She stared unblinking at the brocade canopy overhead while Clovis clucked his tongue, shaking his head.
“The lough this time of year is still too cold, Laird, surely you considered that before you tossed her in…”
Gabriel’s dark scowl silenced the man, who sighed heavily and went back to the bed.
Aye, he had told Clovis the truth of what happened so the healer would know how to care for Magdalene, the mere recounting of it making Gabriel feel sick inside.
Hating himself.
Cursing himself that he had lost his temper and so misjudged Magdalene’s swoon.
Misjudged the depth of the lough at that spot when he should have noticed, if not for the hurt and anger that had blinded him even to Finlay fishing so close by.
Aye, hurt, cutting him so deeply that he was nearly beside himself from the pain of it.
She wanted nothing more than to leave him, Magdalene had made that very clear time and time again. He had no idea what had made her falter in the road and collapse into his arms, but he knew as surely as she breathed that it had something to do with him.
She hated him. He was certain of it…while the intense ache in his heart at that moment told him that he loved her.
More than life itself. When she had sunk into the depths and he hadn’t been able to find her—God help him, the pain he felt that she wanted nothing to do with him was no excuse for what he’d done to her!
He hadn’t considered the coldness of the water.
He hadn’t considered anything, just assumed she would land on her bottom and open her eyes to shriek at him—his belief that she’d feigned her swoon confirmed.
Yet what would he have done then? Revealed in the face of her sodden outrage that he knew her madness was nothing but a ruse? Even though Clovis had advised him to earn her trust with patience and kindness so that Magdalene wouldn’t fear she might suffer the same wretched fate as Debora? So that she wouldn’t be pushed so far as to lose her grip on sanity after all?

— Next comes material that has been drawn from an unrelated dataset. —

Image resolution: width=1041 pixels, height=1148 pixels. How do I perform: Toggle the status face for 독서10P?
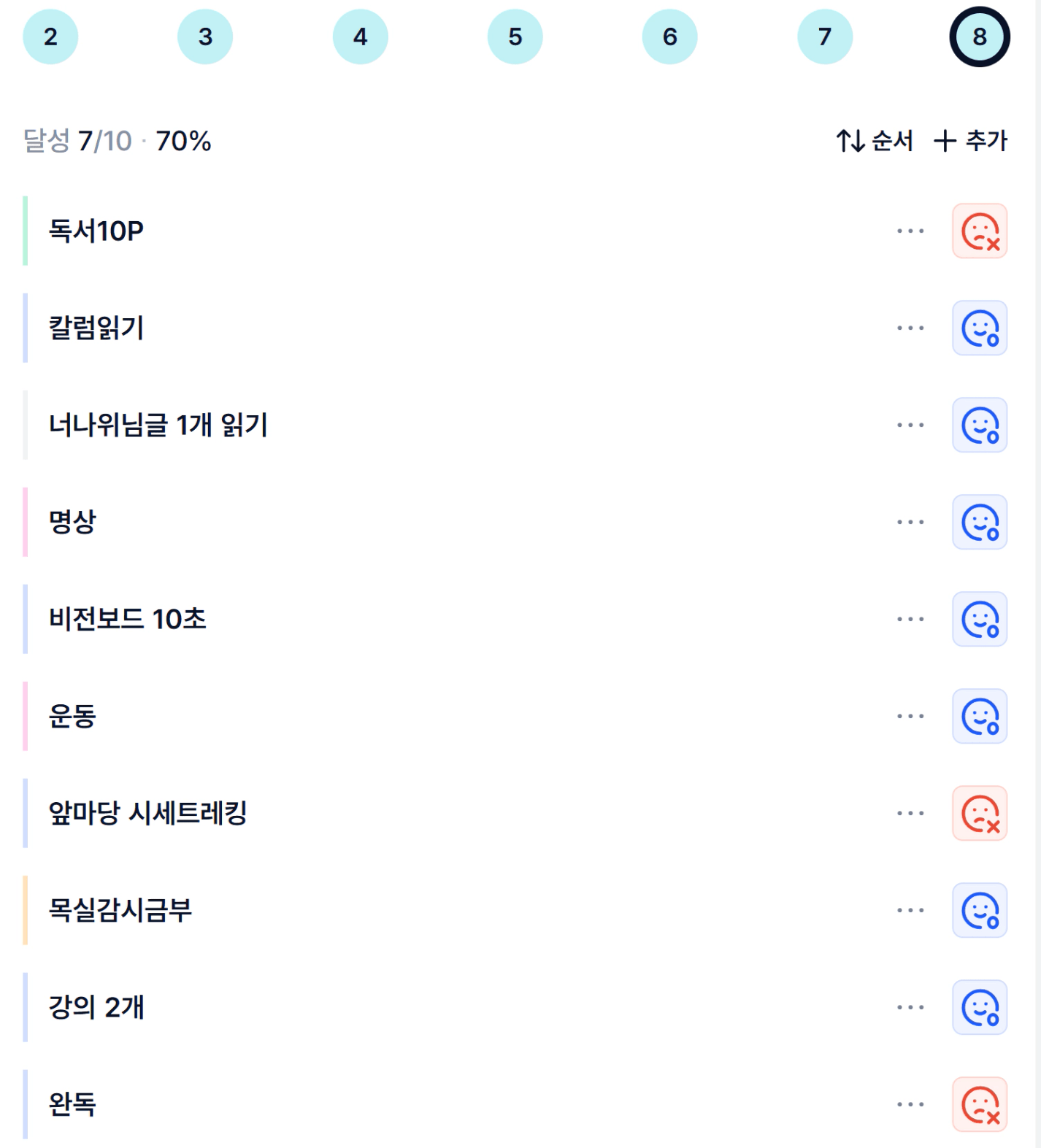tap(979, 231)
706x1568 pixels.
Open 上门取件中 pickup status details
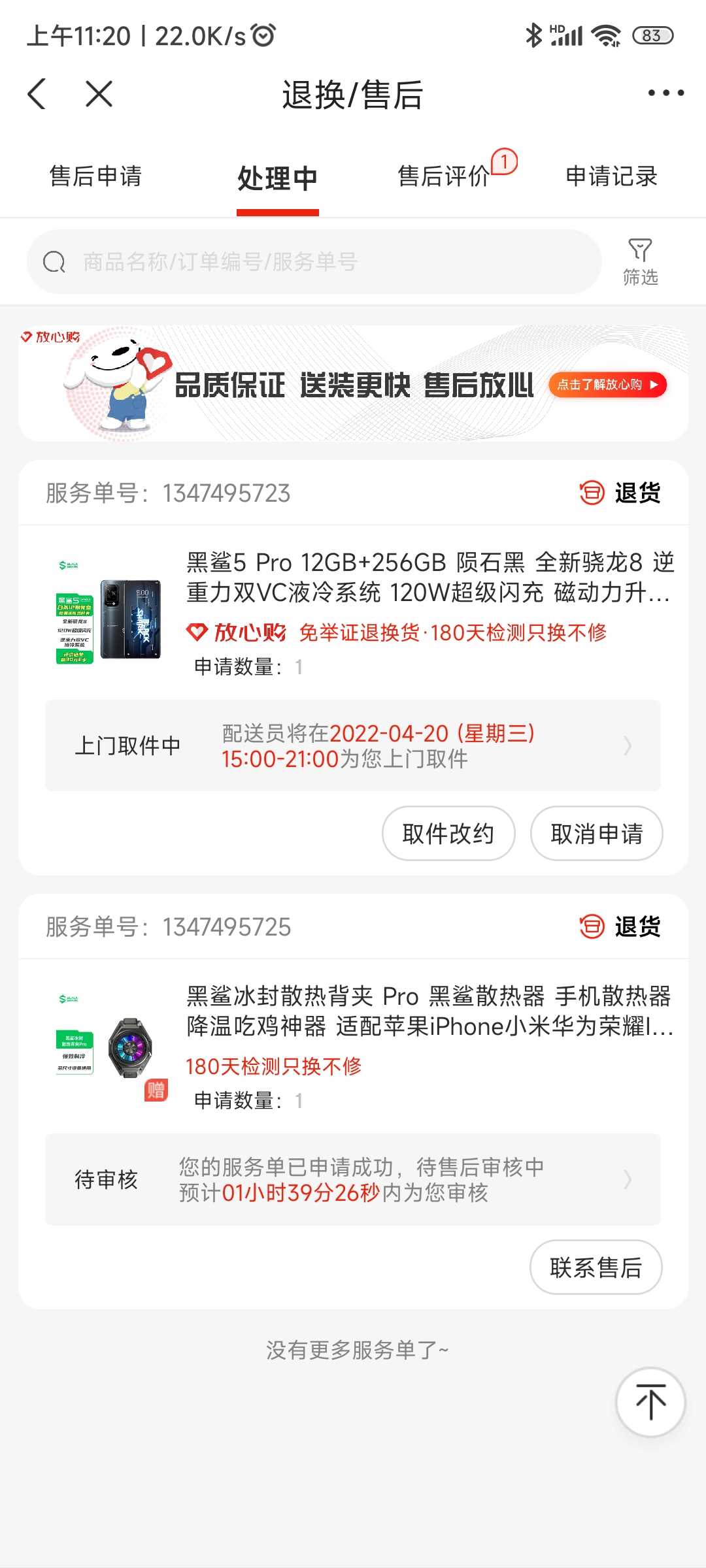click(x=353, y=745)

A terrible lump in his throat, Gabriel moved closer to the bed as Clovis came around to meet him, the healer’s expression grim.
“I fear she’s giving up, Laird. She stares at nothing and willna speak—”
“No, that canna be.” Gabriel had whispered the words fiercely, but still Clovis shook his head.
“I’ve seen this before. If one canna reconcile what life has become, then hope is lost and so the will tae live—”
“No!”
His roar resounding in the room, Clovis jumped and so did Euna and Donella, who stood silent and wide-eyed near the door.
A small gasp came, too, from the bed, and Gabriel cursed himself even more roundly.
Mayhap the task was lost upon him and there was nothing he could do to save her.
He was a warrior, after all. What did he know of true gentleness?
Aye, hugging a child was easy enough to do, but he had consigned more men to their graves than he could count. He knew more of fighting and death and bloodshed than anything else. He had never imagined that he would have the responsibility for caring for so many lives, and he’d done his best toward them, but now he had a wife, too—whom he had failed at every turn.
Gabriel sighed raggedly, for the first time in his life not knowing what to do. He glanced over at Magdalene, who had rolled onto her side into a ball, the covers quaking above her.
Quaking!
“Leave us.”
“Laird?”
Gabriel met Clovis’s confused gaze and waved toward the door, one sudden desperate idea fueling him. “You…the women, go!Now!”
His emphatic command brooking no argument and no dallying, Clovis, indeed, did clear the room after hustling Donella and Euna out the door in front of him.